WHAT THE TASK REQUIRES: In the entries below, find the string "folder" and return each line holding it.

INFORMATION:
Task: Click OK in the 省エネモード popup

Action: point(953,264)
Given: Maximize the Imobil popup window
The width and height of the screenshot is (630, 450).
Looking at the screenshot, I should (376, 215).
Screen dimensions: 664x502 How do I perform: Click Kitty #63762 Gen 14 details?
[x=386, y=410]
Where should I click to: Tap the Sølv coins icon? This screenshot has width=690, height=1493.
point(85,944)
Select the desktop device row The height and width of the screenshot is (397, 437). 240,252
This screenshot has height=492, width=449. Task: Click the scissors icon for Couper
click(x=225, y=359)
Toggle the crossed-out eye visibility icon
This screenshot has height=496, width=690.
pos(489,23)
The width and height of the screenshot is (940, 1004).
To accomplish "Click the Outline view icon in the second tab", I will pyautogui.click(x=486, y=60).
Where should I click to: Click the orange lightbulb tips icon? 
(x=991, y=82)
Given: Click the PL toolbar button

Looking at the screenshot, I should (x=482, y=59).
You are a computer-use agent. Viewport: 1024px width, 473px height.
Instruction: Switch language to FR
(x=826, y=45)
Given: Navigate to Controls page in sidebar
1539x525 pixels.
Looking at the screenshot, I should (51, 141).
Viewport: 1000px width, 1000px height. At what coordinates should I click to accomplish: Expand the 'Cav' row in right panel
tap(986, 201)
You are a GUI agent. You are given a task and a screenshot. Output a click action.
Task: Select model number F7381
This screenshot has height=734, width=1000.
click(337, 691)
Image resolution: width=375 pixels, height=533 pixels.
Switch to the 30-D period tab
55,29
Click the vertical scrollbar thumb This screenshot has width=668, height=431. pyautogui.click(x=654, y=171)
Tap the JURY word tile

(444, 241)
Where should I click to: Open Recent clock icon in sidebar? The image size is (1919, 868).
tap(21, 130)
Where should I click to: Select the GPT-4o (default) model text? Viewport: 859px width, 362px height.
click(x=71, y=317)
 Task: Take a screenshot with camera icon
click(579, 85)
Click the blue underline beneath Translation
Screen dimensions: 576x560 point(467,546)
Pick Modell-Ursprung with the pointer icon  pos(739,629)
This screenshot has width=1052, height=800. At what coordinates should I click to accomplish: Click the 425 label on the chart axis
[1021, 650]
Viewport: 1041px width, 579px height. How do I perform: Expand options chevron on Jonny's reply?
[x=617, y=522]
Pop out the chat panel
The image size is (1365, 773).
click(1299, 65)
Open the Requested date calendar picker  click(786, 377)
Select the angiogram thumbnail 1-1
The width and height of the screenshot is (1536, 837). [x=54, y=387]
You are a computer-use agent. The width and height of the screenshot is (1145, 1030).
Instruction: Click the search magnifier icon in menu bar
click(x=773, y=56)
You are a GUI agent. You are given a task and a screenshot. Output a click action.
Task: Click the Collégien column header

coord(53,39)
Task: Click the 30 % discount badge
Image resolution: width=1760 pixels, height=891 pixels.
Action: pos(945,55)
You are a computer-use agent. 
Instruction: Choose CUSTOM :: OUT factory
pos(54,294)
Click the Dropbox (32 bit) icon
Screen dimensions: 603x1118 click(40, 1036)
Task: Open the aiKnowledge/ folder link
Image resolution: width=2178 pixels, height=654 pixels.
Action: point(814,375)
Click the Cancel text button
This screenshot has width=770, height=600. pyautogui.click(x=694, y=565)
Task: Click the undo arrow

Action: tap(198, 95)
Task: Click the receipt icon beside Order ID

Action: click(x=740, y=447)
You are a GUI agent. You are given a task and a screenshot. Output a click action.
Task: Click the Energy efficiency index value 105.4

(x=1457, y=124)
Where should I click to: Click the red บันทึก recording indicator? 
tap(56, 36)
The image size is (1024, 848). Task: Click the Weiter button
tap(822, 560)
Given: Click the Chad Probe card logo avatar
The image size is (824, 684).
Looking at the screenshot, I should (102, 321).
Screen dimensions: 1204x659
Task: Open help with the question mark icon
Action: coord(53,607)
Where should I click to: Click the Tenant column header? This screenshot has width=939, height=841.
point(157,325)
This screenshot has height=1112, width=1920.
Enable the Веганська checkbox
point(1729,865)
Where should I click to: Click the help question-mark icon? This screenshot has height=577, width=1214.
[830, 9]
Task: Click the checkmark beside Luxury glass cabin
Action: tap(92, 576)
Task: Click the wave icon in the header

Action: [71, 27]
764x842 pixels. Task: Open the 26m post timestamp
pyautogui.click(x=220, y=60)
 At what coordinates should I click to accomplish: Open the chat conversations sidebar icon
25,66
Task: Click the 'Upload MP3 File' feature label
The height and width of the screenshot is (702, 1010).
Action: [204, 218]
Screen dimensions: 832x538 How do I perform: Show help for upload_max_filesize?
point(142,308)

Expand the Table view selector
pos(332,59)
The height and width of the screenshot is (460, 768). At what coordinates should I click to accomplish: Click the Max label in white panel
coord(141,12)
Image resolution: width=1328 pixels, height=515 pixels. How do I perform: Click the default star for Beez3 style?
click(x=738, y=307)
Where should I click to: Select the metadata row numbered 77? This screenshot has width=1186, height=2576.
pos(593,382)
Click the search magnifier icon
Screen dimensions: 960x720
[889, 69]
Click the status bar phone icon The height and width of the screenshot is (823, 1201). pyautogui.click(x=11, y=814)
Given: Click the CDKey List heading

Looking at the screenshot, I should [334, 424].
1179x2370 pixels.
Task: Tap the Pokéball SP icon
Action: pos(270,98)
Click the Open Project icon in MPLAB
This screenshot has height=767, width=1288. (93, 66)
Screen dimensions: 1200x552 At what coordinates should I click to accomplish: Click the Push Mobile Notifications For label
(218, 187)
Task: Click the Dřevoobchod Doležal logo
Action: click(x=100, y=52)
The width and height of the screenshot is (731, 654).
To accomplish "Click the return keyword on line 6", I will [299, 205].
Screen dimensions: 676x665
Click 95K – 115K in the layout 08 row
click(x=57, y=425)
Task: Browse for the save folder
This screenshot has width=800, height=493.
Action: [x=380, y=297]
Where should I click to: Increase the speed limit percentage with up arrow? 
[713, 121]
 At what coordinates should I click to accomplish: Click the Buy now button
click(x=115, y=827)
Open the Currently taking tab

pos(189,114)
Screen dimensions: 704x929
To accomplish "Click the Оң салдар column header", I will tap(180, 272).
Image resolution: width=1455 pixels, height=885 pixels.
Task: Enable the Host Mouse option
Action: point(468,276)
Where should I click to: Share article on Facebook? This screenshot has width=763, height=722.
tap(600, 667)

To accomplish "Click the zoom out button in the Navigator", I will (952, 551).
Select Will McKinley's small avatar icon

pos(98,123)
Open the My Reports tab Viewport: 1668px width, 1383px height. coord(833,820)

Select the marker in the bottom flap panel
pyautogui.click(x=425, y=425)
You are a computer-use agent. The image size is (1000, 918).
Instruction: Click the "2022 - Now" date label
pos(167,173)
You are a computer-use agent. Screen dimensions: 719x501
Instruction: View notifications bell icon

THE ANSWER:
Task: Open the aiKnowledge/ folder link
Task: Browse for the save folder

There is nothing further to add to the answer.